**Extracted text**
From when I was a young child, physiological breech birth was completely normalised to me, with my grandmother regaling tales of birthing her twins - my uncle came first, and head first, while my mum followed minutes later, rumping beautifully by all accounts, with all in the room cheering on my granny, telling her she had a girl on the way with just a few more pushes.
Coming bottom first didn’t hold back my mother one bit, and by the time I had come along decades later she was a successful and fiercely independent woman and scientist. So as I grew older I was confused when breech babies were suddenly discussed in hushed tones, risks and safety being debated and ceasarean sections mentioned as a matter of course.
When I began midwifery training, I was therefore both disappointed and entirely unsurprised to find breech birth covered only in the “Emergencies in Childbirth” Module. Knowing I would struggle to gain experience in physiological breech birth in the hospital I was training at, I decided to make this the main focus of my Elective placement.
With the support from the Iolanthe Trust, I was able to organise for myself a 2 week placement in Kingston, working with Breech Specialist Midwife Emma Spillane, as well as with the hugely successful Kingston Home Birth team who have supported home breech birth in the past.
I was also able to use some of my funding in order to complete the Breech Birth Network online course.
The Breech Birth Network course was almost overwhelmingly useful. Every aspect of breech birth was covered, as I watched the materials and made notes, it was as though every question I considered asking was preempted, and answered before I needed to dig deeper. Although entirely online and not hands on, I felt comfortable practising manoeuvres using my own pelvis and doll set as I watched, and upon completion intimately felt prepared for breech births I may encounter during my career.
While no breech babies were born in my time in Kingston, spending time with Specialist Midwife Emma Spillane taught me so much more about breech birth than I could have anticipated. She discussed various scenarios and outcomes with me as well as going through videos from her own archives to analyse and explain various breech manoeuvres.

**Exercise goal**
Continue the account of a student midwife's elective placement learning about breech birth, starting from where it stops.

**Collected data**
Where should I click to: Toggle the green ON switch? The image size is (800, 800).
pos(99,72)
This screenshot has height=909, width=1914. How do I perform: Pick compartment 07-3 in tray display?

**Result below**
I attended her breech clinics with her, palpating and scanning babies and counselling women and their families through their options. I was also able to gain valuable experience in another area of great interest to myself - midwifery research by partaking in recruiting pregnant women to the opti Breech trail which was running at the time in Kingston.
Another highly enriching aspect of my elective placement was the opportunity to spend time with an award-winning homebirth team. I attended antenatal appointments with Emma Spillane in her role as Consultant Midwife, during which she supported women to make birth plans outside of guidelines set out by the trust, particularly for home births.
I was able to attend both the birth centre and a home birth for such families during my placement, although neither baby was breech presentation, the births were calm, beautiful and the midwives facilitating them so inspirational. I was particularly inspired by the birth centre in Kingston which provides women with the most perfect setting for birth, and the staff there who could not have done more the the women in their care, or indeed the visiting student from Scotland with endless questions!
I am incredibly gratefully to the Iolanthe trust for supporting me in this placement, as these learning opportunities did not exist for me in Scotland, and the travel would have been prohibitively expensive for me as a student.